James M. Wall is currently a Contributing Editor of The Christian Century magazine, based in Chicago, Illinois.  From 1972 through 1999, he was editor and publisher of the Christian Century magazine.  Jim launched this new personal blog April 24, 2008.

If you would like to receive Wall Writings alerts when new postings are added to this site, send a note, saying, Please Add Me,  to  jameswall8@gmail.com

Biography:

Journalism was Jim’s undergraduate college major at Emory University, Atlanta, Georgia. He has earned two MA degrees, one from Emory, and one from the University of Chicago, both in religion. He is an ordained United Methodist clergy person.

wall-bike-riding

He served for two years in the US Air Force, and three additional years in the USAF reserve. While serving on active duty with the Alaskan Command, he reached the rank of first lieutenant.

He has worked as a sports writer for both the Atlanta Journal and Constitution, was editor of the United Methodist magazine, Christian Advocate for ten years, and editor and publisher of the Christian Century magazine for 27 years.

The inspiration for Wall Writings comes from many sources that have influenced Jim’s writings over the years, including politics, cinema, media, American culture, and the political struggles in the Middle East.

He has made more than 20 trips to that region as a journalist, during which he covered such events as Anwar Sadat’s 1977 trip to Jerusalem, and the 2006 Palestinian legislative election.

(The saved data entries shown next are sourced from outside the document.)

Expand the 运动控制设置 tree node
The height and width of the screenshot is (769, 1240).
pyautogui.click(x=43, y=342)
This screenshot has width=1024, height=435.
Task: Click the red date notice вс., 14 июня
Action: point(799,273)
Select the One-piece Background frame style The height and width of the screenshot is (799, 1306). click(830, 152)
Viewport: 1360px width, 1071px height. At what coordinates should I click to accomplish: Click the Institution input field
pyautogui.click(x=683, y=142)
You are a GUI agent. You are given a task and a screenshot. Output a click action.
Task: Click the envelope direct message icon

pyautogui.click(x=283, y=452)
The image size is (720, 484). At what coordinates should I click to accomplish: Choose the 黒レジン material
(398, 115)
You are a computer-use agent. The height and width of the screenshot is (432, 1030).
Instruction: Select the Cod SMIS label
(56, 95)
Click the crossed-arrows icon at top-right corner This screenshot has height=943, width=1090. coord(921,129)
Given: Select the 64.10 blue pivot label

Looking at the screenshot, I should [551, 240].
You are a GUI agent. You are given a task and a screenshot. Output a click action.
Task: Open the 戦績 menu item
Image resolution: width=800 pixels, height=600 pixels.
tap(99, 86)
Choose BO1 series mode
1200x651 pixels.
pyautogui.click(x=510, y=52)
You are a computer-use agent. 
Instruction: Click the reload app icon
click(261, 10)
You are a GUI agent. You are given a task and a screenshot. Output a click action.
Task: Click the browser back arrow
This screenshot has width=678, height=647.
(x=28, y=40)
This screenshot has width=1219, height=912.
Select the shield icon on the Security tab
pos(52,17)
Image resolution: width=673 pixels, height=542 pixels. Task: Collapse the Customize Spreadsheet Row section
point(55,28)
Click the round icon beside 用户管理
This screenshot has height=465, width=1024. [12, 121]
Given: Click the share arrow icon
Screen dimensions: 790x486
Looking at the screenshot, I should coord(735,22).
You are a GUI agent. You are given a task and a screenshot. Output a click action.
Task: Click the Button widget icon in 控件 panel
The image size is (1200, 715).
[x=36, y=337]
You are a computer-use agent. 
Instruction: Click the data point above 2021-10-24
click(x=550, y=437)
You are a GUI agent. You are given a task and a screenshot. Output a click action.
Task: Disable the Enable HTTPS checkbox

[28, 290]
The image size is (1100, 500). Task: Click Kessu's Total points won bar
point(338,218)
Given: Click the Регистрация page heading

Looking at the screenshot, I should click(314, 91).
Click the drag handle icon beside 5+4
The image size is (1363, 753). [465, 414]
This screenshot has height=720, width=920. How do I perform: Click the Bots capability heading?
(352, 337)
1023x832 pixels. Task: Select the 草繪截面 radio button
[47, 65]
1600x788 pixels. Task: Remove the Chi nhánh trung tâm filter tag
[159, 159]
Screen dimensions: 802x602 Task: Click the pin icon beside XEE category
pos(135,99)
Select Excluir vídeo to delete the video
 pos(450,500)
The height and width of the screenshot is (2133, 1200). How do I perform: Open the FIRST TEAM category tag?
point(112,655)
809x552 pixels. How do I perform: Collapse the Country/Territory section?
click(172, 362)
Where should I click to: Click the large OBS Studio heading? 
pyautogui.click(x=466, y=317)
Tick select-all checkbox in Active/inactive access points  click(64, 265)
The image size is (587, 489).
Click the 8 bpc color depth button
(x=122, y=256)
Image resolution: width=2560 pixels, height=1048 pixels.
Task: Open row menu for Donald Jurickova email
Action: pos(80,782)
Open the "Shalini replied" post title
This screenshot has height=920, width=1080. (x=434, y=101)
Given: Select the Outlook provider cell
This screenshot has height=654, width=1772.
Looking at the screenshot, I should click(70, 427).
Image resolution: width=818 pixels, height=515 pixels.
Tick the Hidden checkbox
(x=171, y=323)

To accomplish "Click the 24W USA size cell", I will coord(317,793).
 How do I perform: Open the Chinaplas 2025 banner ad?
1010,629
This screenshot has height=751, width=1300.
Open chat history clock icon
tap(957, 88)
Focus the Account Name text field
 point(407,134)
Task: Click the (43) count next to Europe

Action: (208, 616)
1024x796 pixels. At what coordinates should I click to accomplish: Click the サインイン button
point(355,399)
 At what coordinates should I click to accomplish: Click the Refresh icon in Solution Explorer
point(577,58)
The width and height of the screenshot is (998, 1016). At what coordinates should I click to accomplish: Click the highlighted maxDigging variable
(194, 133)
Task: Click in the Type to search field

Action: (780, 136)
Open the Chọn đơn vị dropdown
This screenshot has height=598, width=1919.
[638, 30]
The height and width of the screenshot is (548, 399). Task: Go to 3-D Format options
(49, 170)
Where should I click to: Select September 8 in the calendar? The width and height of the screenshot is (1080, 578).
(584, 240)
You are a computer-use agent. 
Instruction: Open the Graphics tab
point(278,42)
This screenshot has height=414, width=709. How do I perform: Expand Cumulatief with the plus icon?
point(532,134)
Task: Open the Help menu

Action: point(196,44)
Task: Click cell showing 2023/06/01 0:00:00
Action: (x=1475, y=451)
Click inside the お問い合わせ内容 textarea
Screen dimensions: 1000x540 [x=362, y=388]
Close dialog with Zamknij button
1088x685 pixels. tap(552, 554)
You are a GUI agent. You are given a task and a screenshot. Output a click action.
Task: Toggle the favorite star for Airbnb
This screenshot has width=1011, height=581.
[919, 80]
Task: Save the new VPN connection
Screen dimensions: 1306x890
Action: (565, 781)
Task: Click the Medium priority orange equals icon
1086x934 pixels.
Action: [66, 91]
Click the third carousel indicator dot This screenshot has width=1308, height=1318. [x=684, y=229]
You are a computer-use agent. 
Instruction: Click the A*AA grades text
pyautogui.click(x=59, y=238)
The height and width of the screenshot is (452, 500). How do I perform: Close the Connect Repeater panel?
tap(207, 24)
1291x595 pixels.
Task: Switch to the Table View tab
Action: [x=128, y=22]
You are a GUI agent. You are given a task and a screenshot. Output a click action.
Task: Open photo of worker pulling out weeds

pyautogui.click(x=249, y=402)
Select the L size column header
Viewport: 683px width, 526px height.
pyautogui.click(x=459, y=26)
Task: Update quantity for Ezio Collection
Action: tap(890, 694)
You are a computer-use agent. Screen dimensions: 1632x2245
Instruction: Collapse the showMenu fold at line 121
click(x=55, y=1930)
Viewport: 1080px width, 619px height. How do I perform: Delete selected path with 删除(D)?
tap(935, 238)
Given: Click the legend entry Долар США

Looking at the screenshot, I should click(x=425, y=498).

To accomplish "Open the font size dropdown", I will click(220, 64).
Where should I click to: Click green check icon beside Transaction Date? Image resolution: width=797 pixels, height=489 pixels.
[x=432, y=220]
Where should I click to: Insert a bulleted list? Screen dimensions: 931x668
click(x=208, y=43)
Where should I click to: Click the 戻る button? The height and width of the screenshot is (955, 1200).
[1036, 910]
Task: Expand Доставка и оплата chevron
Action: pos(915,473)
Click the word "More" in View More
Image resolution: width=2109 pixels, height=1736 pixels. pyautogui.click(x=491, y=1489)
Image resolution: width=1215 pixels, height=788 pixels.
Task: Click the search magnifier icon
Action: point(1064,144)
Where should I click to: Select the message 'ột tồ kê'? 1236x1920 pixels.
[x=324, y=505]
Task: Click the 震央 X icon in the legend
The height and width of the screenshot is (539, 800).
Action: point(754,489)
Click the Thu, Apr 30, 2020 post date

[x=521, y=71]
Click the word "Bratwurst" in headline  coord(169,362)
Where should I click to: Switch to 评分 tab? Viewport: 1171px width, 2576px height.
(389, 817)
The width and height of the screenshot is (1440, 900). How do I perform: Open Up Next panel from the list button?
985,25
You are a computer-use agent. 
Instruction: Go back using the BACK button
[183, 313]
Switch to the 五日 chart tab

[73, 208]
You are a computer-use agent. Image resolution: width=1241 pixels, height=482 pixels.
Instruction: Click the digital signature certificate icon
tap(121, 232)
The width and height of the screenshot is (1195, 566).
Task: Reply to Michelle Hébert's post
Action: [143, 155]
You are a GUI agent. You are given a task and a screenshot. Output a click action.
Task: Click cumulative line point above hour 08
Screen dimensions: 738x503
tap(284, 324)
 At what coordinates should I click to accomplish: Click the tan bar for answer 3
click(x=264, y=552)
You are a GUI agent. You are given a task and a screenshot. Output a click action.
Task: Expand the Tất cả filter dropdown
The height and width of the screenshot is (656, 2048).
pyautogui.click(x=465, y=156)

He has interviewed, and written about, journalists, religious leaders, political leaders and private citizens in the region.

Wall Writings deals with all of these topics, and others, as they emerge, from within an understanding of the ambiguity of the human condition as perceived from a religious perspective.

Wall Writings was initially used by Jim as the title of his column in the Georgia Tech Technique, when he served as sports editor of that publication.

He often finds inspiration from cinema, like these Paul Simon lyrics written for a film.

And the people bowed and prayed

To the neon God they made.

And the sign flashed out its warning,

In the words that it was forming.

And the signs said, the words of the prophets

Are written on the subway walls

And tenement halls.

And whispered in the sounds of silence.

These lyrics addressed the uneasy mood that permeated a rebellious period, the 1960s, a mood chronicled in Director Mike Nichols’ film, The Graduate.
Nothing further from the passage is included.